>>
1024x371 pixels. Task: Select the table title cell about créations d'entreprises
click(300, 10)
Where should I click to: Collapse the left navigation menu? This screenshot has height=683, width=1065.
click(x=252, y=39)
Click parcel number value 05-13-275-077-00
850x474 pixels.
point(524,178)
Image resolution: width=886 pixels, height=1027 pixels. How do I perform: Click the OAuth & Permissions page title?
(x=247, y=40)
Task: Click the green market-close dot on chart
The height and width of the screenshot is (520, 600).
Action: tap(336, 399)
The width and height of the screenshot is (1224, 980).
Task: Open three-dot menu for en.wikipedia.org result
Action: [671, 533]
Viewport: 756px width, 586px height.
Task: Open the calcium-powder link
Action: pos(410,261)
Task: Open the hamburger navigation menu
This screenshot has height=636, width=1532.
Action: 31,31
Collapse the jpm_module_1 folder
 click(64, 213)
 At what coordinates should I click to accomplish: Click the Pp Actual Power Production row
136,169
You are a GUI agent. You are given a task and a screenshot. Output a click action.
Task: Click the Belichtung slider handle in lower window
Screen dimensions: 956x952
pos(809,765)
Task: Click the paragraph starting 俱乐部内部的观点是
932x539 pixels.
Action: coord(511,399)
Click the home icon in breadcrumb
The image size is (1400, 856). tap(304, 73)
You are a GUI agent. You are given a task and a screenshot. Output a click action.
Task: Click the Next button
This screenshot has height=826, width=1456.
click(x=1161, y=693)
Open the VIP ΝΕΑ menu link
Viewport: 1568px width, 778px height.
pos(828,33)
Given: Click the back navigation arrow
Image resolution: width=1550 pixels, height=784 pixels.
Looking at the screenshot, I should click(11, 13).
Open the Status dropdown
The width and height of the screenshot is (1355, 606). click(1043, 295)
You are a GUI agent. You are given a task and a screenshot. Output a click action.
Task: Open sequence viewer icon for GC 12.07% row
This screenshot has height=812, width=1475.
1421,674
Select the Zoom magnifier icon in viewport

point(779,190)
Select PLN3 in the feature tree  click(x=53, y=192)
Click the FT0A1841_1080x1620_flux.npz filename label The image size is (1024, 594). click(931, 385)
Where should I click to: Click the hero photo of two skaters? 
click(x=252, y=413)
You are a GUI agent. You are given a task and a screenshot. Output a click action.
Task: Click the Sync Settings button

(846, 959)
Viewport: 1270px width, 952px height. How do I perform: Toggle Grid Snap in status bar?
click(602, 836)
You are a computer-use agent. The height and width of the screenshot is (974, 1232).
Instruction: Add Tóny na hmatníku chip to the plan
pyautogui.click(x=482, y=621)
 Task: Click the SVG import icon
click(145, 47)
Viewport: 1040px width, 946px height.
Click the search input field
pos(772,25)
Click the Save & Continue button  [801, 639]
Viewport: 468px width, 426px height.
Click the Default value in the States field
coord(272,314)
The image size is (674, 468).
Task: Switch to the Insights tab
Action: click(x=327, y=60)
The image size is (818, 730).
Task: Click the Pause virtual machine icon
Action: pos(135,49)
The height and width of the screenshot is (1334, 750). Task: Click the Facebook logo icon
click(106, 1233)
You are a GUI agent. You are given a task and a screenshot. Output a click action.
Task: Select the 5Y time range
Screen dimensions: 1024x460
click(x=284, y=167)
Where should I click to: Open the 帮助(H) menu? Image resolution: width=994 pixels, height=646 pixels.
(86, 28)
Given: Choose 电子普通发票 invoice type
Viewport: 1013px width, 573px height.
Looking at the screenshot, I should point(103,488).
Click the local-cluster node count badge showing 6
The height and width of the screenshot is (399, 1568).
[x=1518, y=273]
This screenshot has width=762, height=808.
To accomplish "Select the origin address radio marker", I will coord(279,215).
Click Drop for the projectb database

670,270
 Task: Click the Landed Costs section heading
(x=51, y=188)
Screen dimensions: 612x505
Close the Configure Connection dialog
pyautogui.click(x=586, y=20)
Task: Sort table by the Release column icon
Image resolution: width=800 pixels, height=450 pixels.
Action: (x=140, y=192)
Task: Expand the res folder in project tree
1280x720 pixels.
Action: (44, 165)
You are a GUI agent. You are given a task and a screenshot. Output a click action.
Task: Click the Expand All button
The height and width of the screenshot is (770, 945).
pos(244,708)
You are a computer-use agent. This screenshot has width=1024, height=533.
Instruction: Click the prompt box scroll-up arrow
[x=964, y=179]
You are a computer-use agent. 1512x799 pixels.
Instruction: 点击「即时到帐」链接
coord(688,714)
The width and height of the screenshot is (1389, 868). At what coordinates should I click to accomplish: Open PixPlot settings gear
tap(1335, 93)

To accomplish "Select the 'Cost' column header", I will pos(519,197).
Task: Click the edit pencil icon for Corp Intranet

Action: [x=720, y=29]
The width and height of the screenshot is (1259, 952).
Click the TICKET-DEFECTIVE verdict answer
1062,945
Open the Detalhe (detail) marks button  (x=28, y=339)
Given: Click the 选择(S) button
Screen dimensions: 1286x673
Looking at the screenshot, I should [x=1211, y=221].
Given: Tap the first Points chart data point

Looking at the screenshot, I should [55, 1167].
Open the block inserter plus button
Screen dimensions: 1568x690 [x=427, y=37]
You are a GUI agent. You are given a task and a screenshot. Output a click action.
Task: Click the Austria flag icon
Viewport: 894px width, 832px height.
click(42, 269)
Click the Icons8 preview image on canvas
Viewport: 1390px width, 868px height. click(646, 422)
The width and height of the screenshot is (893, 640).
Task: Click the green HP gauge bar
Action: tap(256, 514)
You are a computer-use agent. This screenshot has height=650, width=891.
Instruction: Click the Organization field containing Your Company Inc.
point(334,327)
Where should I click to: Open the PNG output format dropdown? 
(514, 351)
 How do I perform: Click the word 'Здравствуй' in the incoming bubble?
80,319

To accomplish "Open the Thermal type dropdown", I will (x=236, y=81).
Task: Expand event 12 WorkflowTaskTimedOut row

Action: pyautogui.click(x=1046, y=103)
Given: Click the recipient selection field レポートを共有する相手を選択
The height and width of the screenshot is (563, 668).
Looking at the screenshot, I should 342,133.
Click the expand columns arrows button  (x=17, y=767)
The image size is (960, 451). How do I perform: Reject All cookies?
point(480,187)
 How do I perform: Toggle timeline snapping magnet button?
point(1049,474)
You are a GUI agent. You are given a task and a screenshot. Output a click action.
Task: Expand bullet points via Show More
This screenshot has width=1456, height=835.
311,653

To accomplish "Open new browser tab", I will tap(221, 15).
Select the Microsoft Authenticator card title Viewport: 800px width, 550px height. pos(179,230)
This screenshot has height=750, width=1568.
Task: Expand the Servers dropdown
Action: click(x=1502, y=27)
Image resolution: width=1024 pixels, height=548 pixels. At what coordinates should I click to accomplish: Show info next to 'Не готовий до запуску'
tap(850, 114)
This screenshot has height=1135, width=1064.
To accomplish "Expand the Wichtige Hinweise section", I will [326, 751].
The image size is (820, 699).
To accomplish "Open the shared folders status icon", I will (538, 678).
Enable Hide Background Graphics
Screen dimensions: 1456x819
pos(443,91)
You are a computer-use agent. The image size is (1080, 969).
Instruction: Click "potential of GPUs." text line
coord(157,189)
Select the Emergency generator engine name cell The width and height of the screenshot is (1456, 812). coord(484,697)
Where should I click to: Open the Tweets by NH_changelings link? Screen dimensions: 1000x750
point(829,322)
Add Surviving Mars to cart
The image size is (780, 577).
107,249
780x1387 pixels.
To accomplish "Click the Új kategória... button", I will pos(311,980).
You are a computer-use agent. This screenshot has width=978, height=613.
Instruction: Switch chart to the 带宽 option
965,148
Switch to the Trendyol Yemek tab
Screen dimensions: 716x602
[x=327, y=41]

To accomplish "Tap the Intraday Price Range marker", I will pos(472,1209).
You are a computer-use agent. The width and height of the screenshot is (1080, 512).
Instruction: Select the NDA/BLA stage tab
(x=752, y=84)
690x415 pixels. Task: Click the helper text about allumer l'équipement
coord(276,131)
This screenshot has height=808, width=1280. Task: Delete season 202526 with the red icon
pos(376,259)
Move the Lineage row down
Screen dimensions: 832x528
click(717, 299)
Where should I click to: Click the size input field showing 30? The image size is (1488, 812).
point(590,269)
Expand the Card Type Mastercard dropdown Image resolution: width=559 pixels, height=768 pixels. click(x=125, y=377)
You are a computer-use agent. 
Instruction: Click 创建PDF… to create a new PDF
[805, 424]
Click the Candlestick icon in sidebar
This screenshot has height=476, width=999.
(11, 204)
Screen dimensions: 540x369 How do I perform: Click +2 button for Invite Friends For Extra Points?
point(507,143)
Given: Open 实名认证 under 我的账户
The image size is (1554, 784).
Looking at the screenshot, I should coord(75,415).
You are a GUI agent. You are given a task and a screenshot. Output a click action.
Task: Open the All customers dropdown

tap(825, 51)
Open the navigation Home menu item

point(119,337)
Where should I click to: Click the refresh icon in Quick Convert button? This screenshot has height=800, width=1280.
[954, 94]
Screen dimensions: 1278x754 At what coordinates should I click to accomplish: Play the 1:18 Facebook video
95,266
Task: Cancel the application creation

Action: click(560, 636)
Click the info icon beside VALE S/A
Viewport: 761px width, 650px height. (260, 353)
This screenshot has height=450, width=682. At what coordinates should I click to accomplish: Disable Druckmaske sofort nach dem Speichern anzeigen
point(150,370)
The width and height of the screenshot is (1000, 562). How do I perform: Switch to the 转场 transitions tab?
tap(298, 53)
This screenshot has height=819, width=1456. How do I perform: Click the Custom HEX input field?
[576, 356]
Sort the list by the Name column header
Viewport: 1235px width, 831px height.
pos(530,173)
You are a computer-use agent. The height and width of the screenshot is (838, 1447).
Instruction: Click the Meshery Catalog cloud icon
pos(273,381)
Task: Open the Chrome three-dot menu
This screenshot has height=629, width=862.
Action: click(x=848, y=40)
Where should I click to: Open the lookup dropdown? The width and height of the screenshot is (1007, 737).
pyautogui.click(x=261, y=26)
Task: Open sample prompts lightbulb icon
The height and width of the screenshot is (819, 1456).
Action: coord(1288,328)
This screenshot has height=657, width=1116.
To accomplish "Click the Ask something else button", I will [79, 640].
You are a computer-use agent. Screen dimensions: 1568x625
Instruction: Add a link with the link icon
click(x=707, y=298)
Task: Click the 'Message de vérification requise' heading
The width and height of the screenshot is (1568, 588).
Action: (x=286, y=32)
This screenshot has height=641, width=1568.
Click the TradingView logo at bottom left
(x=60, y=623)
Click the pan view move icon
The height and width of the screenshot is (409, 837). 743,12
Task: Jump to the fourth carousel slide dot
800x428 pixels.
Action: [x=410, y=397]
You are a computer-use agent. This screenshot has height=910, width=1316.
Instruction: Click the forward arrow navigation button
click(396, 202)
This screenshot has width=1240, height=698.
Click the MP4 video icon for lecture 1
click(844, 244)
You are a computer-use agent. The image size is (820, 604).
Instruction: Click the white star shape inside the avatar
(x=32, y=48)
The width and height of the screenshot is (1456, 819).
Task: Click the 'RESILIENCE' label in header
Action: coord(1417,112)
<<
[To do]
Start at the line with "Task: Expand the res folder in project tree" and stop after the line with "pos(244,708)". Rewrite those lines from the rows as a numbered list, leaving out any blank lines.

[Completed task]
1. Task: Expand the res folder in project tree
2. 1280x720 pixels.
3. Action: (44, 165)
4. You are a GUI agent. You are given a task and a screenshot. Output a click action.
5. Task: Click the Expand All button
6. The height and width of the screenshot is (770, 945).
7. pos(244,708)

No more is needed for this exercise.